====== SOURCE DATA ======

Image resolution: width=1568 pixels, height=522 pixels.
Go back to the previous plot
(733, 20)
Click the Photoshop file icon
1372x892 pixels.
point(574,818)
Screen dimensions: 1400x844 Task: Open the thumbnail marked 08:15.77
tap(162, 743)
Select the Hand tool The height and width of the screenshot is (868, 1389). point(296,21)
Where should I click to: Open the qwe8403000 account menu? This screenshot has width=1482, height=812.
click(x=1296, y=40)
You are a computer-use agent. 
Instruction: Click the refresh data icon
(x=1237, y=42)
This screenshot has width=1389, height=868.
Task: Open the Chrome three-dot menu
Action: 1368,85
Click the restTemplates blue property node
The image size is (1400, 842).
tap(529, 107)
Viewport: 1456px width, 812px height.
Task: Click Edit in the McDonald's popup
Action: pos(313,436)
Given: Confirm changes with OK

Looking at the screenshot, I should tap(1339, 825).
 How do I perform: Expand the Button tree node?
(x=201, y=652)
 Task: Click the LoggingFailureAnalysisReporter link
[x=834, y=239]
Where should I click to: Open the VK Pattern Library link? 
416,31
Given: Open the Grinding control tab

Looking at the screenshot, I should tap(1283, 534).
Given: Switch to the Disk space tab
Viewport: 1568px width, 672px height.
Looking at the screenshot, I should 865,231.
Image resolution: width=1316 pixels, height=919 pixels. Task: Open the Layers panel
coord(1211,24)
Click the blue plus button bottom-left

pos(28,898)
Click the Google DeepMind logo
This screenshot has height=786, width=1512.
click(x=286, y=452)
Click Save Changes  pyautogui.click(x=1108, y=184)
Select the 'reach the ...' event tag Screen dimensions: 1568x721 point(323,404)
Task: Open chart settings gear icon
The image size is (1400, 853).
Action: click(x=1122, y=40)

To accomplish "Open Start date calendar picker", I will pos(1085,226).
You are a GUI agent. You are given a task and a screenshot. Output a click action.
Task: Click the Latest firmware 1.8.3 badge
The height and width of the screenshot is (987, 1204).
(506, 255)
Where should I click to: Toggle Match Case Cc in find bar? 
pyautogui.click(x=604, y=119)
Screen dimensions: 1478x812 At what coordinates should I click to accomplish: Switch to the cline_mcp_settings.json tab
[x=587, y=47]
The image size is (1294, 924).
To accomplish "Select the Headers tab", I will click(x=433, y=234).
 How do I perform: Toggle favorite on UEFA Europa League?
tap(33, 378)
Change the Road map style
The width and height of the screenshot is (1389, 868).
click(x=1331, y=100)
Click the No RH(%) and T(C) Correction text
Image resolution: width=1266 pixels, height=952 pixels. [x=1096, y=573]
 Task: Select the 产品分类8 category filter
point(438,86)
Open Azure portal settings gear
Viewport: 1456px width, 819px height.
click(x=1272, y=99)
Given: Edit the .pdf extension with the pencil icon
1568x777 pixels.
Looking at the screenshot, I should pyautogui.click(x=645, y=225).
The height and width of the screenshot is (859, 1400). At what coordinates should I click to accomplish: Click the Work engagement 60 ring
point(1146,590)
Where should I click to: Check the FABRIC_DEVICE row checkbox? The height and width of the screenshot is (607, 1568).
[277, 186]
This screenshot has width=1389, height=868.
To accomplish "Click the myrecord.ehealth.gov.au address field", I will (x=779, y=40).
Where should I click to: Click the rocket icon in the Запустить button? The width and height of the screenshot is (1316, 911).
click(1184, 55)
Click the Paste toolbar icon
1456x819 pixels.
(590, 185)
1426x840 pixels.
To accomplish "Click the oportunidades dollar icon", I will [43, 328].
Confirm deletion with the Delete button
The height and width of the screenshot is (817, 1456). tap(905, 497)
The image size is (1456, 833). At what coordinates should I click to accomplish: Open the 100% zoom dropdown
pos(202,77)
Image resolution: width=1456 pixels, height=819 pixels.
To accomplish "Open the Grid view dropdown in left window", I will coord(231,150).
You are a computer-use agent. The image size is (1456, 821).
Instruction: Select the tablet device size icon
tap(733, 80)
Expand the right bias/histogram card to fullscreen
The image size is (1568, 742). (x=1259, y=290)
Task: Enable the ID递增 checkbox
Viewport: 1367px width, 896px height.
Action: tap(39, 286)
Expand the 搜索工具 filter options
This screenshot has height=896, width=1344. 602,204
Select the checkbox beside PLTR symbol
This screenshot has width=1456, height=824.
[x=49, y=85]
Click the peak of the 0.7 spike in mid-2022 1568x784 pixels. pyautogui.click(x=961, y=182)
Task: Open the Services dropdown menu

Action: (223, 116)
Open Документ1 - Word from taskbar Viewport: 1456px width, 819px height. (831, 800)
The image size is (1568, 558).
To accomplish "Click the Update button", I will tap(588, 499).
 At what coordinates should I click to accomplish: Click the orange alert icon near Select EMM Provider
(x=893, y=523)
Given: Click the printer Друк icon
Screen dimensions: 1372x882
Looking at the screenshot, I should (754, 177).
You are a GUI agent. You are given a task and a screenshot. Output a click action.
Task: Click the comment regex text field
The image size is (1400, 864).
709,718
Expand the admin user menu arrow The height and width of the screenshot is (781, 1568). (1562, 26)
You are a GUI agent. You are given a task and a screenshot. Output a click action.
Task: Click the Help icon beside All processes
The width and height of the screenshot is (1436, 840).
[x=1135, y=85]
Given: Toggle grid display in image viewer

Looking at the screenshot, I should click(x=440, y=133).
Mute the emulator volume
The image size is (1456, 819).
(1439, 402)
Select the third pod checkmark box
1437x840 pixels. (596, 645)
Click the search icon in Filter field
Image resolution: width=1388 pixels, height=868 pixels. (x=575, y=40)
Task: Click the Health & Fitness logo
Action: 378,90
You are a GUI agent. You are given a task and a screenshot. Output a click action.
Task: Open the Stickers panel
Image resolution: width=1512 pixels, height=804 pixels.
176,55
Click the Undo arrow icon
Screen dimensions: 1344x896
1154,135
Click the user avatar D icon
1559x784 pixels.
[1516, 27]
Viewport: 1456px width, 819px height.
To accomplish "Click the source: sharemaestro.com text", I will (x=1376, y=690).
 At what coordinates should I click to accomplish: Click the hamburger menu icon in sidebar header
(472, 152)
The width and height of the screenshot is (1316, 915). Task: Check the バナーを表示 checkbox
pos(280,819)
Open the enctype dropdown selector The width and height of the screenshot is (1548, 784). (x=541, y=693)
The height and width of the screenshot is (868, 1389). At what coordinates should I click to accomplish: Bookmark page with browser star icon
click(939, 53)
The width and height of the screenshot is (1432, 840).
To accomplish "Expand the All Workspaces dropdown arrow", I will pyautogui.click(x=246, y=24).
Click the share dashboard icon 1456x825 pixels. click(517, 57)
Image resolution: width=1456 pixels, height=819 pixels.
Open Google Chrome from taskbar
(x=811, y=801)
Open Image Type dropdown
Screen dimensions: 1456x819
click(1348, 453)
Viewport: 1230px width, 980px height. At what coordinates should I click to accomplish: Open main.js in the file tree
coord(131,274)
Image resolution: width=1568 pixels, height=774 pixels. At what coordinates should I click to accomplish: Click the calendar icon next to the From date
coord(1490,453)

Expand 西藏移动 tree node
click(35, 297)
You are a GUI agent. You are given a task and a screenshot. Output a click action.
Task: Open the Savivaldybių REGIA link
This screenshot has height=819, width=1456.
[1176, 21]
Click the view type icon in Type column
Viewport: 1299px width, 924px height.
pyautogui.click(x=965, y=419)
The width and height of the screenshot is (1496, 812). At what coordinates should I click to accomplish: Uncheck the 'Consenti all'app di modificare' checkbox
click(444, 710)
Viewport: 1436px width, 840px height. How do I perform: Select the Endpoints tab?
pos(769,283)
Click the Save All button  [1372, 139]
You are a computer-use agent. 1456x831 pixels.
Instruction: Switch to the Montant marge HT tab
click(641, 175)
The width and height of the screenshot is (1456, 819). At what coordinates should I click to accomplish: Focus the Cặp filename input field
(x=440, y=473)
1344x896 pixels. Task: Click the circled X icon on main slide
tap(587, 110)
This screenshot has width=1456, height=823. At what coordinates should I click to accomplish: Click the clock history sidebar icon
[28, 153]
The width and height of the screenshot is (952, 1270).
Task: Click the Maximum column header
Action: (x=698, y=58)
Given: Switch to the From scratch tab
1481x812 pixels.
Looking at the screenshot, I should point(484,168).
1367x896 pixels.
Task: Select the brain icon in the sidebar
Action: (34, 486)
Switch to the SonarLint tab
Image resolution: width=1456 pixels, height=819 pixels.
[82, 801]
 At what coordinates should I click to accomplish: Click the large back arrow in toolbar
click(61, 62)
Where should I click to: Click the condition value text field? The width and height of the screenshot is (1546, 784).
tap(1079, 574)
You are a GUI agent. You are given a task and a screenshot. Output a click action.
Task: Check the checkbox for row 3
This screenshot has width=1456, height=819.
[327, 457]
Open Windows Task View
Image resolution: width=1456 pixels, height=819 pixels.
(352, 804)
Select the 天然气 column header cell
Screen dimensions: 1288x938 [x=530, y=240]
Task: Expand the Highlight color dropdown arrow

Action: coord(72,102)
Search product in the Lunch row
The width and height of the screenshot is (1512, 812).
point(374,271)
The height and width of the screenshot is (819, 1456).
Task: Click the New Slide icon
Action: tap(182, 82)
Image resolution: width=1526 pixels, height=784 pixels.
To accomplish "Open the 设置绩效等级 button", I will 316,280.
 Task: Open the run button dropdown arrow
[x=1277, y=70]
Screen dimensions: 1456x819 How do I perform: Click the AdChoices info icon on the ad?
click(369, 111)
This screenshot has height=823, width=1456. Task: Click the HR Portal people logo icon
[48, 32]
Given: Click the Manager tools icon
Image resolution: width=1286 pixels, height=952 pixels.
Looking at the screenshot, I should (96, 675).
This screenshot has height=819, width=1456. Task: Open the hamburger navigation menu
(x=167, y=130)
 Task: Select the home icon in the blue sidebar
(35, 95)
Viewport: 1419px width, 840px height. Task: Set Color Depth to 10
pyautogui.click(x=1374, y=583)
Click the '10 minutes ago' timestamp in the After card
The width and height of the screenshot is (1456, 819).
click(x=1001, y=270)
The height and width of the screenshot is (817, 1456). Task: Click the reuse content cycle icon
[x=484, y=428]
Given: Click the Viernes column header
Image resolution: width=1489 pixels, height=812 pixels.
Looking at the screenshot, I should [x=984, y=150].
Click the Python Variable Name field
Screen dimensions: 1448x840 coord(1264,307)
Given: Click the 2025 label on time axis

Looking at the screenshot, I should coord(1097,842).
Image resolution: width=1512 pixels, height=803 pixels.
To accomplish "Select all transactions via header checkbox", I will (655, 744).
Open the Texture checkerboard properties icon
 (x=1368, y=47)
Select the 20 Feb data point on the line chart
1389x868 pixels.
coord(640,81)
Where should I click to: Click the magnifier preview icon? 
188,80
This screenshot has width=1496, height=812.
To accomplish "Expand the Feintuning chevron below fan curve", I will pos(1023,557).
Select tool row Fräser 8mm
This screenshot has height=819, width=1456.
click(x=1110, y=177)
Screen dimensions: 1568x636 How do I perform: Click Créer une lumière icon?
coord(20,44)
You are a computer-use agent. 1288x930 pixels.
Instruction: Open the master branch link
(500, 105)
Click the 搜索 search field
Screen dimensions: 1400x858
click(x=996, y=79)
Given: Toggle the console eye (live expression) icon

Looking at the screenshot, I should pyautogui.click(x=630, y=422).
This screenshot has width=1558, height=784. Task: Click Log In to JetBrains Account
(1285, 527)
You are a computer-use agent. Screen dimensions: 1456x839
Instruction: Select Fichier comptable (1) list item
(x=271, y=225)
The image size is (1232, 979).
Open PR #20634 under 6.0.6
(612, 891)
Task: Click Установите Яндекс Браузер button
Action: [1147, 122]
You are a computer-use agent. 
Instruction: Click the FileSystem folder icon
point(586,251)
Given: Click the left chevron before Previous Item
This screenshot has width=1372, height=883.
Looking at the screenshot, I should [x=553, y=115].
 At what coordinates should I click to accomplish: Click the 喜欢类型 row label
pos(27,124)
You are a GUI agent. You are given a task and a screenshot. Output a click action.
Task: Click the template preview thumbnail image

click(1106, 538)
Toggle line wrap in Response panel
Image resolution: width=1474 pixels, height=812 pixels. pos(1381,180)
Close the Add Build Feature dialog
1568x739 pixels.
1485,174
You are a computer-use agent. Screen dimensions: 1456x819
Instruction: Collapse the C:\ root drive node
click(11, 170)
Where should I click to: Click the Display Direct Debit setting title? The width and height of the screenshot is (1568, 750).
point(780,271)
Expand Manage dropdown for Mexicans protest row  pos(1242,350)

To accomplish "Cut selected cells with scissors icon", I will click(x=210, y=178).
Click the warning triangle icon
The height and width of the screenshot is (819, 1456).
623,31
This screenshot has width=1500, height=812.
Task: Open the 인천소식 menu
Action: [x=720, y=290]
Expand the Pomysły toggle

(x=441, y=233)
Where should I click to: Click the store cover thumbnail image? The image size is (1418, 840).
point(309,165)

======

YOUR ASSIGNMENT:
In how many lines of the material does the word "computer" occur? Reply with only that number.

COMPLETED EXERCISE:
7